There are no such things as jinxes. There are simply days that don't go in the same nice order that all the other days do. There are stuffy noses and new teeth, and sometimes there are days when a fella just needs to be cuddled by his Momma. And you know what, it was basically awesome, in it's own snugly way.

So this morning, I challenge us all to free ourselves from "worldly wisdom," and rest in the amazing sovereignty of our Sweet Lord. Isn't he amazing?!? Whew, so incredibly glad for {yet another} reminder that I am not in control. Maybe I'll get it...someday.

Wednesday, September 12, 2012

Autumn Cleaning?



The "Goodbye, have a nice life!" Pile

I don't know if it's just a case of "great minds" or what, but I seem to be stumbling on a lot of lovely lady bloggers who are currently along journeys to simplify their lives. Whether that means getting rid of excess clothing, letting go of overcomplications in their lives, or even pressure to blog, many of us seem to be "cleansing" right now. I know I am. Maybe it's the change of seasons?

Out of apparently nowhere, I went on a bit of a tangent around my house. We'll call it "The Great Purge." Don't get me wrong, I've gotten rid of things before, and I even occasionally purged, but there always seemed to be some kind of invisible line that said, "This far you may go, but no further!" which robbed me of real, dramatic freedom from my things. I introduced myself to the line, its name is "Good." It also goes by, "But I miiiight use it someday!"

See, the truth is, it's not that I have too much stuff in a general or realative sense. In fact, when I told my sister I was getting rid of stuff, she said she was actually surprised I had enough stuff to get rid of anything, ha. It's true, I'm still a bit of a newlywed, and H and I are still collecting the things that fill a home. But I guess what I realized is that I've allowed things to come into our home to fill those spaces just to fill those spaces, instead of because I actually love them! And, before we get all worked up about "loving stuff," the love I'm talking about is {obviously?} not the same "love" I hold for God, or my husband, or my baby, etc,etc. I'm just talking about an enjoyment. A happiness in looking around your home and being satisfied with the things you see. Make sense so far?

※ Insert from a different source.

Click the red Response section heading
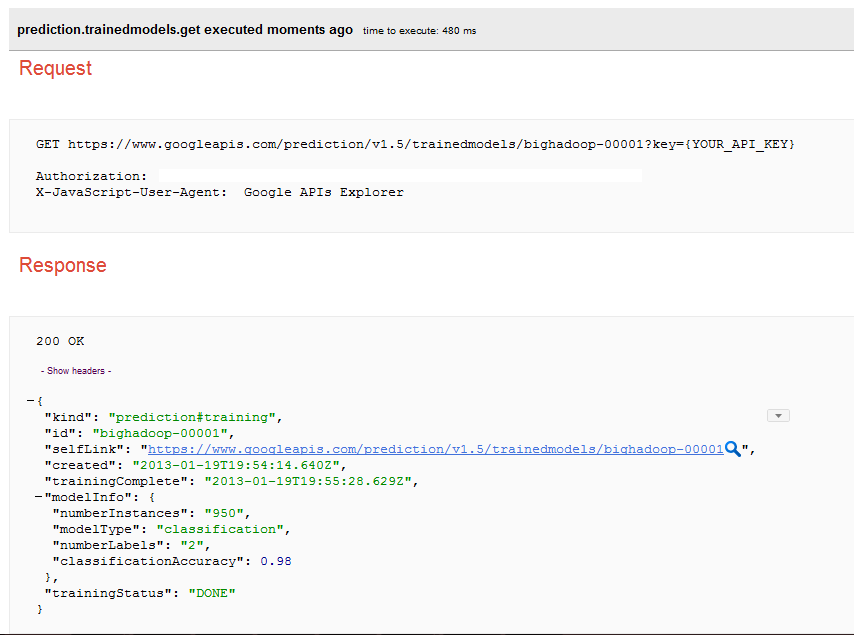This screenshot has width=854, height=635. tap(62, 265)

Anyway, when I looked around I saw a lot of "good" and "but I might use it eventually" that was crowding out the "love" and "I actually use right now." Most of it was stuff I just had to have at the time or things I thought I loved. It's actually a little shameful how many things I decided to part with that I actually registered for and received as wedding gifts. Sheesh. I also seem to be "collecting" furniture. And when I say furniture, I really just mean castoff things that "have character" i.e. things that have lived thier lives and probably deserve to retire. And, there are a few things with true potential, too. The thing is, I'm finding I have a "someday" problem. "Someday when we're in a bigger house, I'll need it" seems to be my mental refrain these days, and that's just not fair. Sure, we plan on ending up someplace else. But right now, we live here. So unless I want H to turn me into "Hoarders" and end up on television, I need to learn to let go and live in the house that I actually live in.....and maybe he'll reward me by buying me a quirky, overstuffed office chair when we do move to our someday house, haha.

So, all this is to say that come this Saturday, I am having my first ever very own yard sale! I've participated before, but never had one in my very own yard, so I'm very excited! It seems like the perfect end to a journey of comfy minimalism and self discovery.Okay, maybe not the end....maybe just a pit stop.